Physical and high-street stores still exist for one specific reason: in-store customer service that caters to customer needs in the moment.
Some months ago I finished reading the masterwork by Stephen King, The Dark Tower, all the seven volumes. If you haven’t read it, try the film and the TV series coming live next year with Idris Elba and Matthew McConaughey.
In a remarkable scene in the first book, the character Jake Chambers says to Roland Deschains, the main protagonist:
“Go, then. There are other worlds than these.”
Why am I quoting this, beyond my appreciation for the book?
Brazil, my motherland, is going through hard times, everybody knows. Maybe you at least read about it in the news. Besides the serious political crisis—leading to the second presidential impeachment process in our recent history—we’re living the third year in a row of the worst recession period since 1930.
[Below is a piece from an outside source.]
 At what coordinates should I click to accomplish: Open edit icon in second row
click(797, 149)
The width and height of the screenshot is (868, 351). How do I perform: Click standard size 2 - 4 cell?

The Brazilian economy is facing a 3-4% decrease in GDP per year. It’s a time for survivors—especially innovative survivors. During the fat years, selling was easy, almost automatic. Now, we need to really think – and the e-commerce trends in Brazil demonstrate that retailers there realize this.
For example, let’s take the retail market.
E-commerce trends in Brazil: Going digital will reap rewards
According a report from the Institute for Retail Development, the Brazilian retail market decreased 4.8% in 2015 compared to the previous year. This resulted in the closing of stores, in reviewing expansion plans and the departure of some international players.
But there are other worlds, Roland, if you’re capable of leaving your comfort zone.
The annual report Webshoppers, from E-bit institute, describes huge growth for e-commerce retailers: 15% YOY (2015/2014), totaling around USD 11 billion. Why? Because the companies, the entrepreneurs and the customers are truly embracing the digital transformation as no longer merely a slogan, but an imperative.
Digital is a real and feasible way to create a new, engaged, and direct relation between commerce and buyers.
And the task is being well developed: Webshoppers also reported a better satisfaction level from e-commerce users: 65% in 2015 versus 61% in 2014.
In fact, it appears to be a trend that all countries in Latin America can rely on. A 2016 white paper prepared for the Nielsen research firm claimed that Latin America took the second place among all the world regions regarding e-commerce growth, highlighting Brazil and Mexico. While the Baby Boomers dominate global consumption today (40%), Millennials already are the majority in LATAM, creating the need for a mix of formats and channels still more indispensable.
I loved the words by Flávio Rocha, CEO of Riachuelo, one of the larger retail fashion chains in Brazil, about his vision for 2016: “Nothing like a crisis to unfold creativity, smart solutions, changes … and a lot of abandonment of comfort zones.”
By the way, this year Riachuelo is looking to launch its e-commerce project. Later than its competitors, but, according Rocha, the time is right now, after gathering years of learning and preparation. Welcome to the digital world, Riachuelo!
The road is still being built, but the outcome will be brighter when in-store retail learns from e-commerce, and e-commerce learns from physical retail – of this I have no doubt.